Work to be completed. Filter out every line below that lacks "agent", and copy the rest.

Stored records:
══════════════════════════════

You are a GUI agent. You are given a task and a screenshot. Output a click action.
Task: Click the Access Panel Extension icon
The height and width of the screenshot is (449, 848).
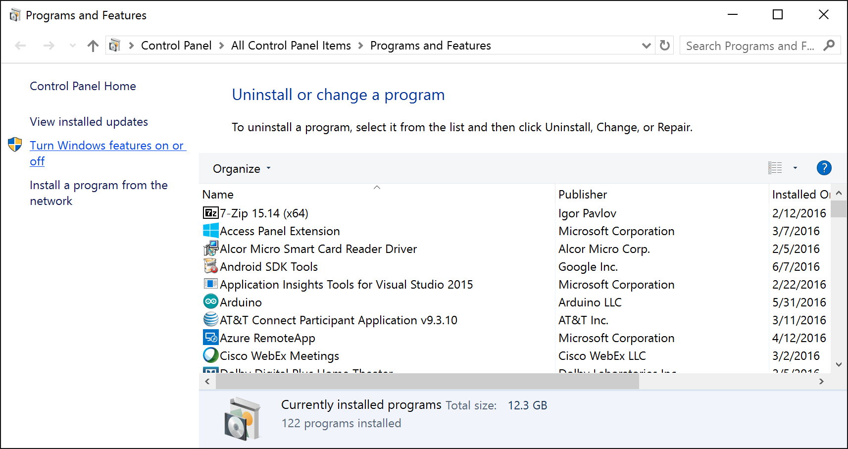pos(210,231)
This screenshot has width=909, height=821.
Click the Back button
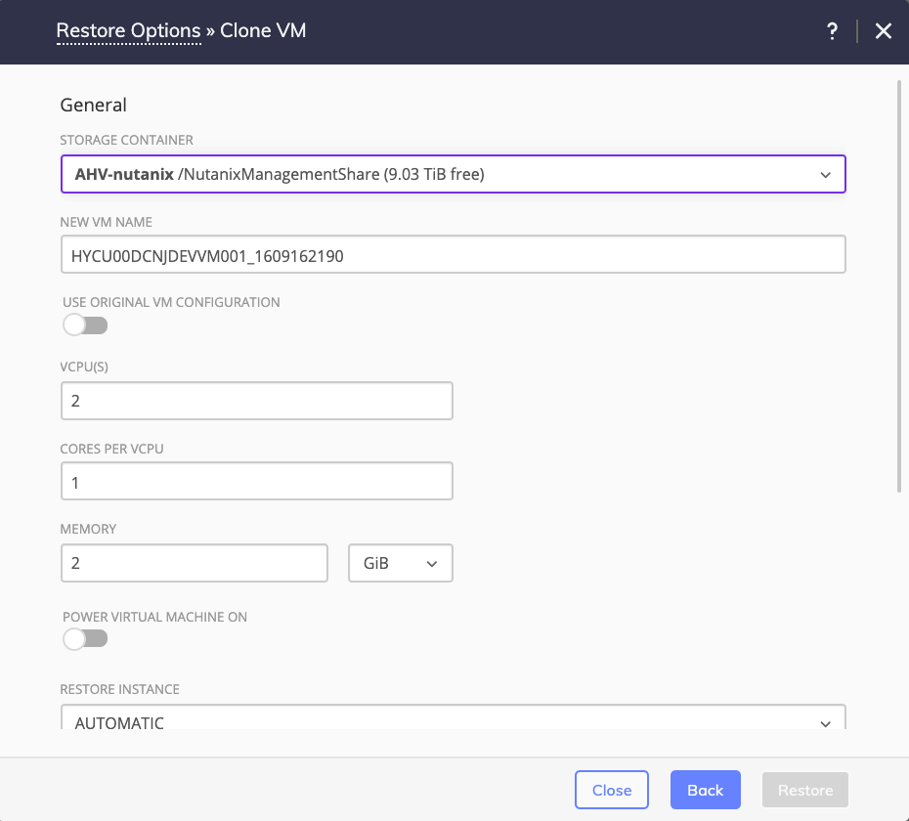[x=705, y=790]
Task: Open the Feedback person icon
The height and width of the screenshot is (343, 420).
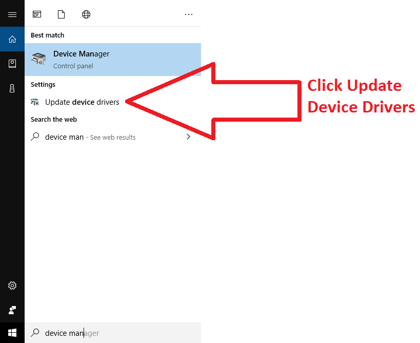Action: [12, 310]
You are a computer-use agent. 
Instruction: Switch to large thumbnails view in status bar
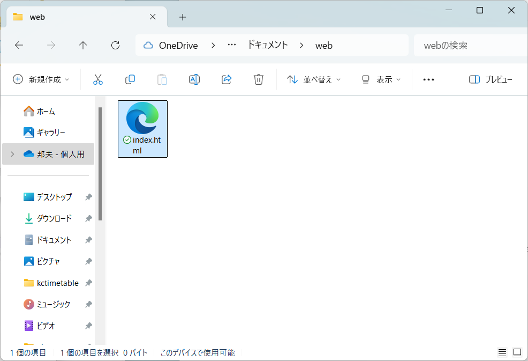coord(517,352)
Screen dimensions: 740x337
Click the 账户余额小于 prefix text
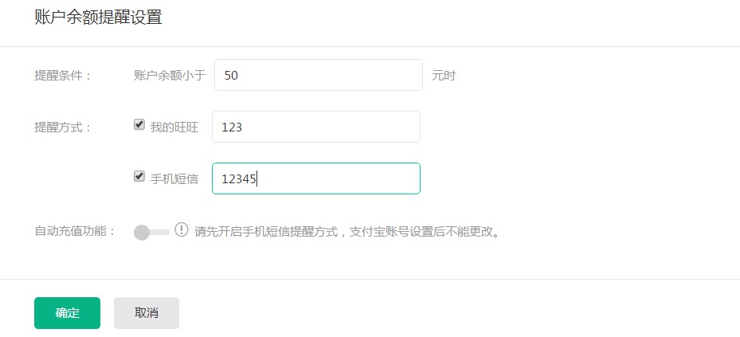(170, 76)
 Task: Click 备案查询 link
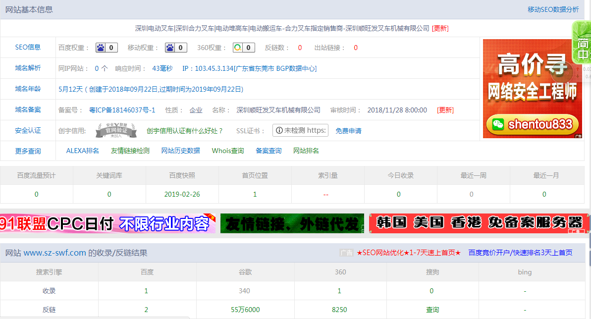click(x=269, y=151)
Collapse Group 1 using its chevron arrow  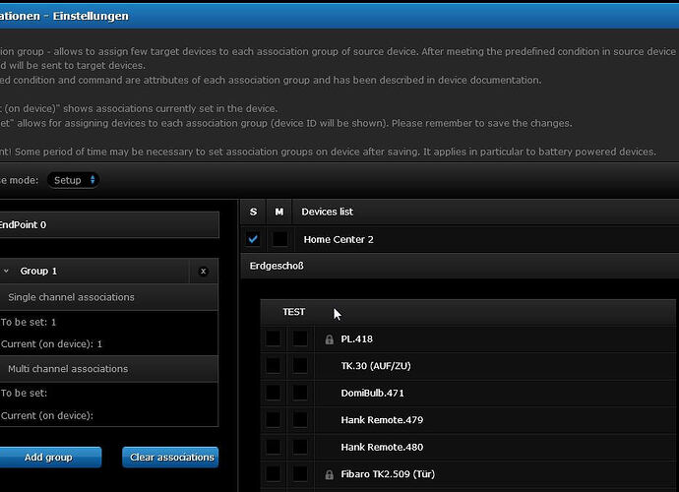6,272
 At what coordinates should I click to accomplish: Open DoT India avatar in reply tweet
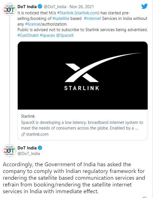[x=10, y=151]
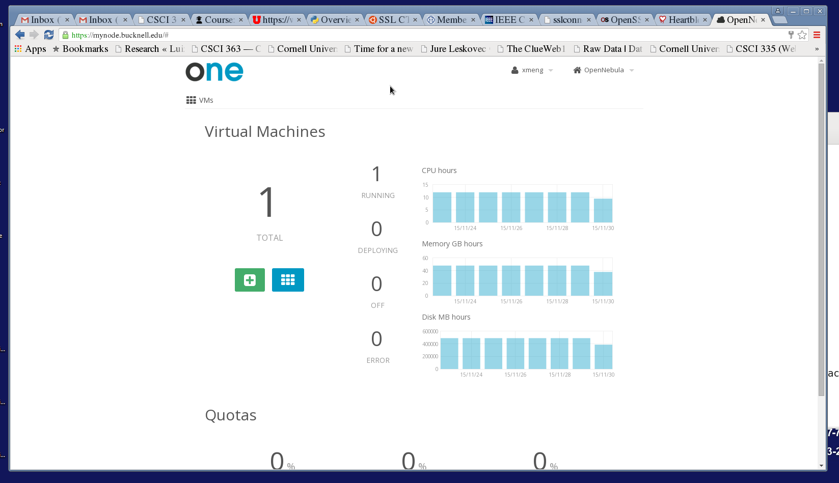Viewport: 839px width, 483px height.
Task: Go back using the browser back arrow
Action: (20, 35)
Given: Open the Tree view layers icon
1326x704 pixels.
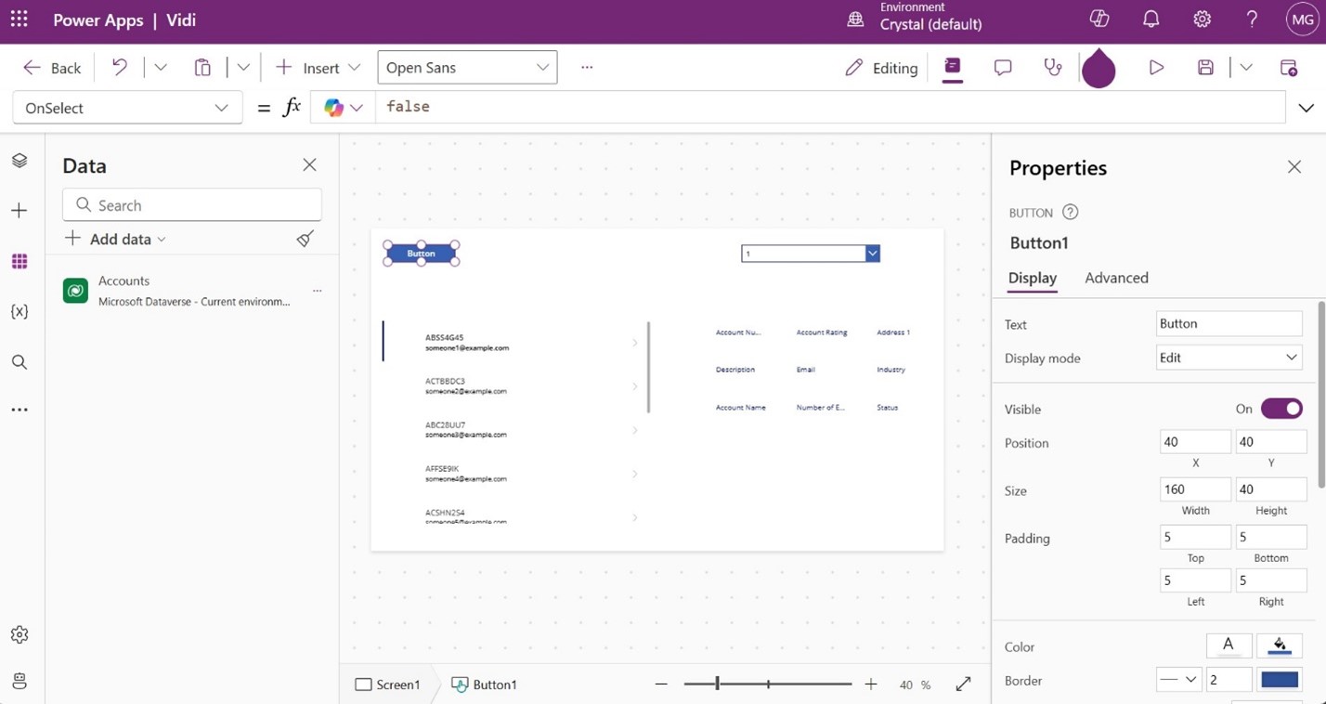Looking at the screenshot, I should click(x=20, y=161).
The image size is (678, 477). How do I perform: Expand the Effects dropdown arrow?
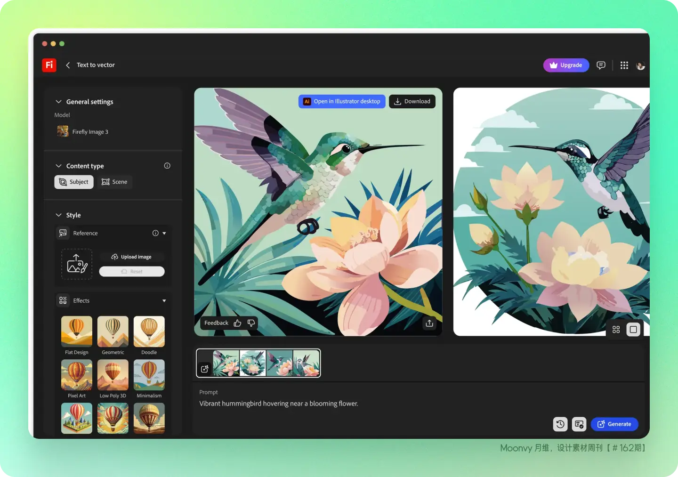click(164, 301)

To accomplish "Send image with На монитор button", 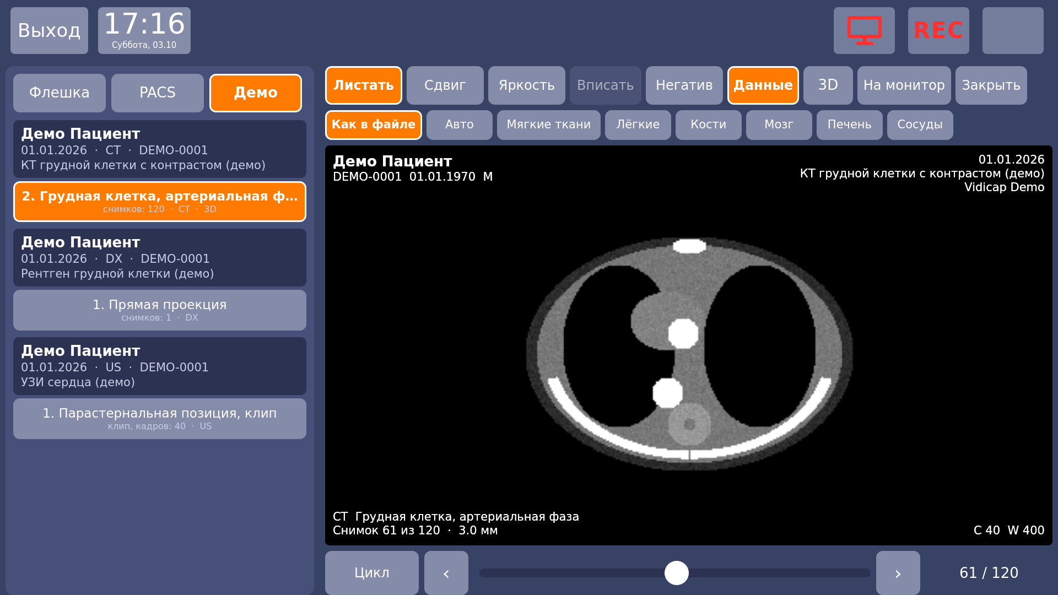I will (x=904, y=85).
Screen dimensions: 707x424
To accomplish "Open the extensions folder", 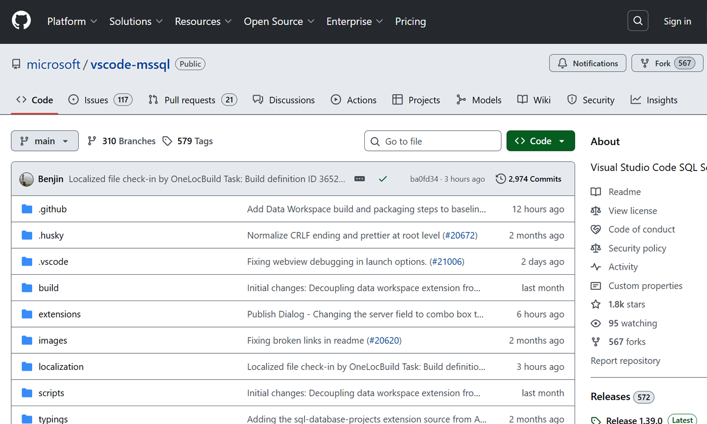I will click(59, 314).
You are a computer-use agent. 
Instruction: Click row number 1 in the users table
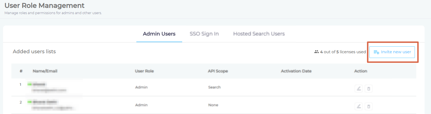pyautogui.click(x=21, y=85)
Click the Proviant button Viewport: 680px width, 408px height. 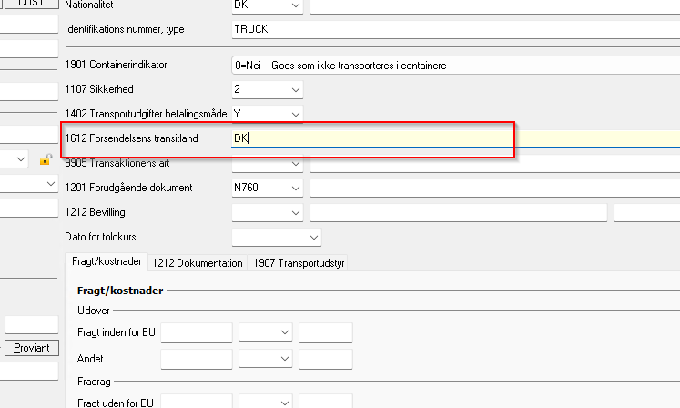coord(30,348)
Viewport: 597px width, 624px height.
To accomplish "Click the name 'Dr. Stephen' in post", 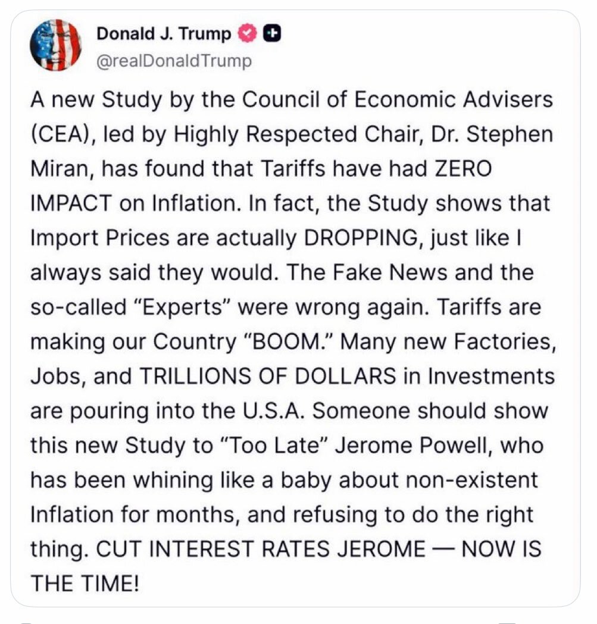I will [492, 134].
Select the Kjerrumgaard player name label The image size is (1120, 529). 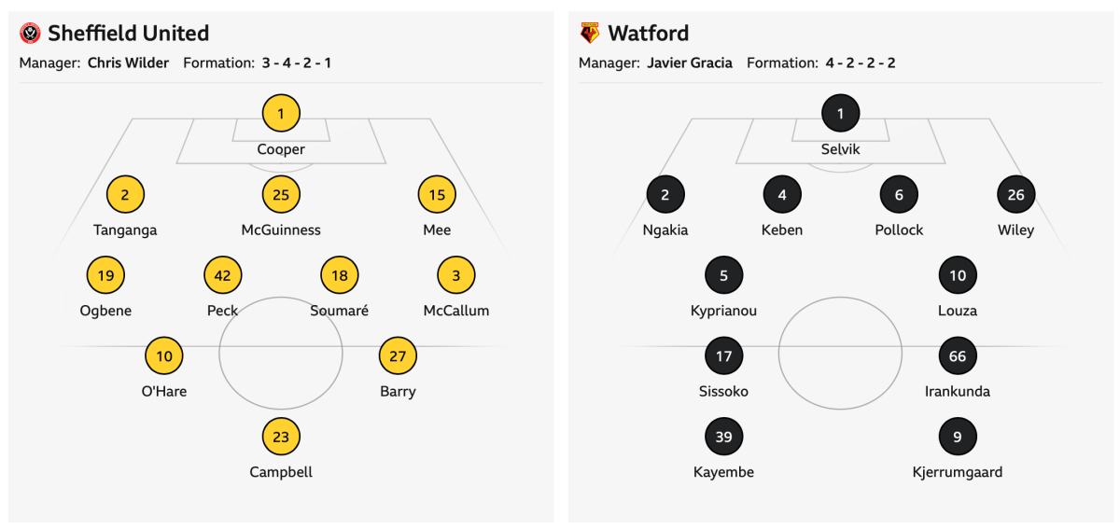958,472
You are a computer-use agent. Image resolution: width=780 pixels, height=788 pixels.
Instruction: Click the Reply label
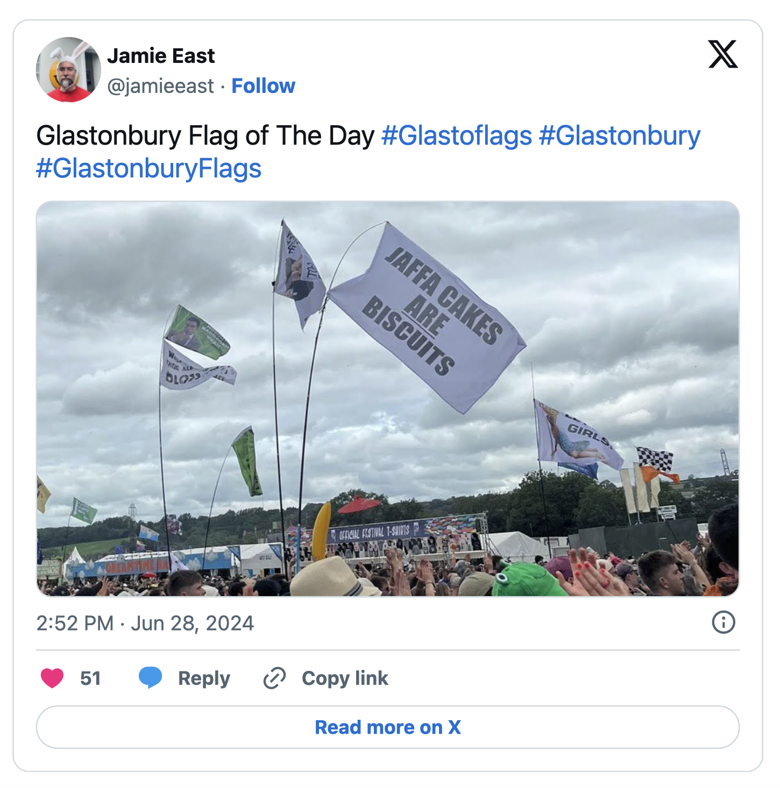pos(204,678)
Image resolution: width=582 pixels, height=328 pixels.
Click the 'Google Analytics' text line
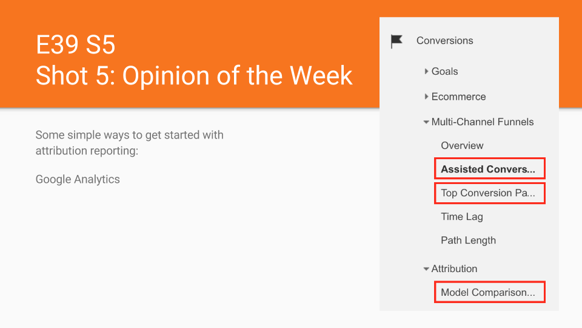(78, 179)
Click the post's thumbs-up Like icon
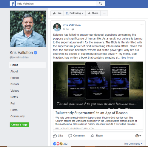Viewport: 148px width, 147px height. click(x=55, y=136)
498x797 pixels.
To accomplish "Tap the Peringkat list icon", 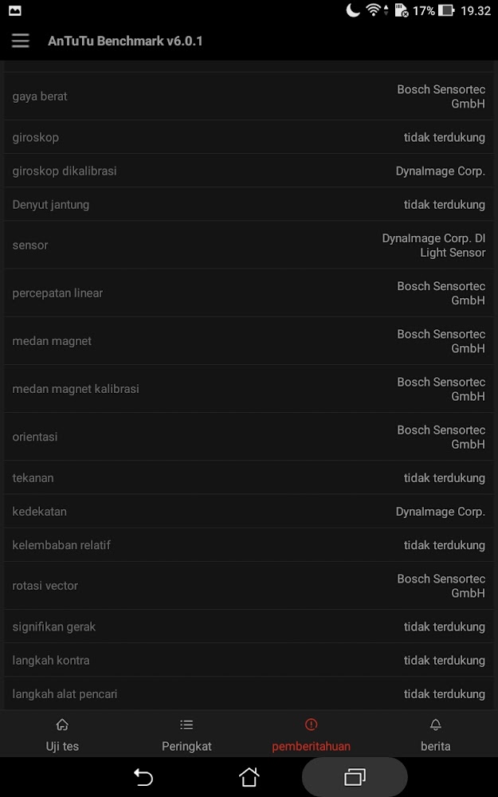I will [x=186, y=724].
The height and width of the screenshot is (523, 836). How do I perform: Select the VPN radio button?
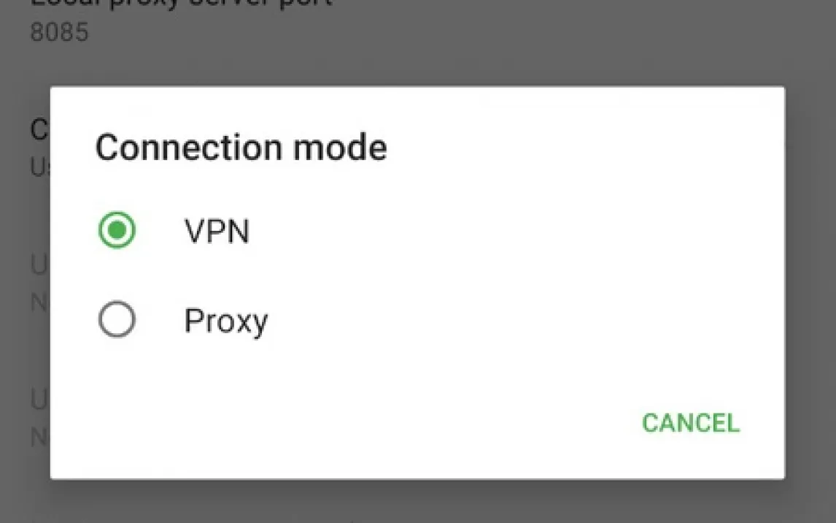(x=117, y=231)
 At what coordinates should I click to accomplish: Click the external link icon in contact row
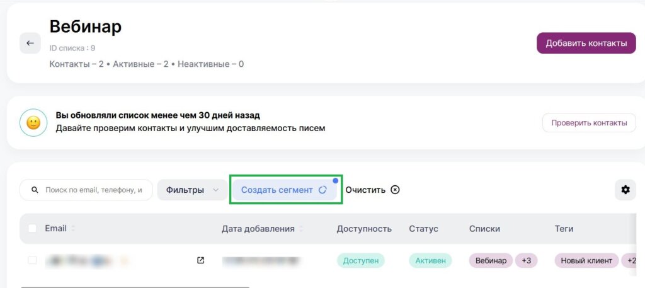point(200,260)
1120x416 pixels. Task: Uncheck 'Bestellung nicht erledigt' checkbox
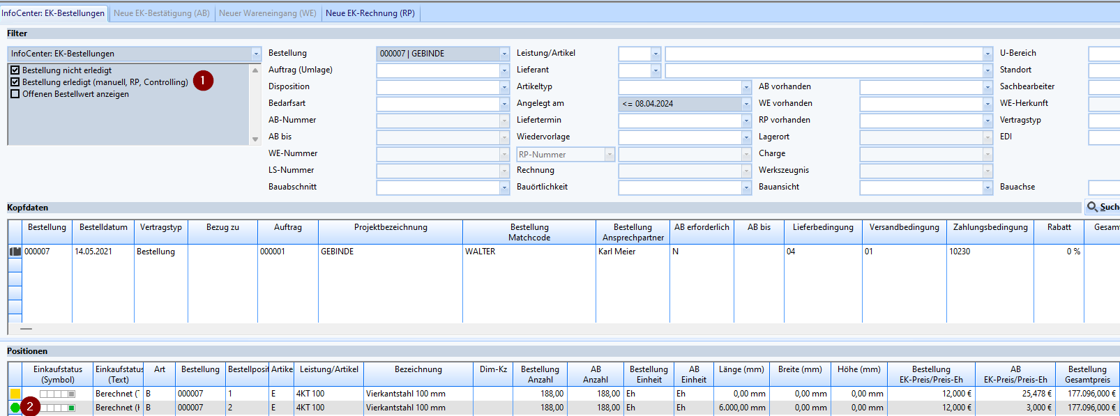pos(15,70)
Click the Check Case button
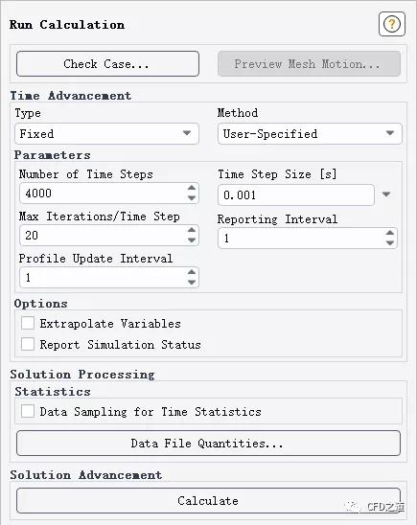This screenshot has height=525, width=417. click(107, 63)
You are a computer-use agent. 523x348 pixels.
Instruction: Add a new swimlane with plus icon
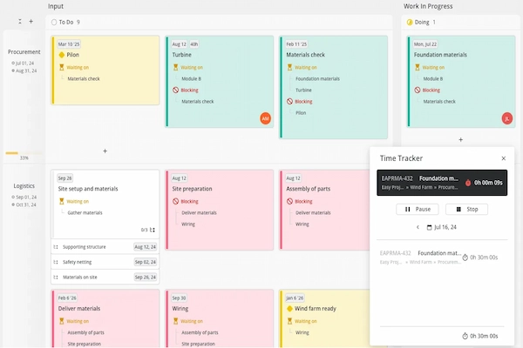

══════════════════════════════

Solution to this task.
You are a GUI agent. You are given a task and a screenshot. Output a click action.
You are a computer-use agent. 
You are a computer-use agent. 
You are a computer-use agent. Image resolution: width=780 pixels, height=788 pixels.
You are a computer-use agent. 523x348 pixels.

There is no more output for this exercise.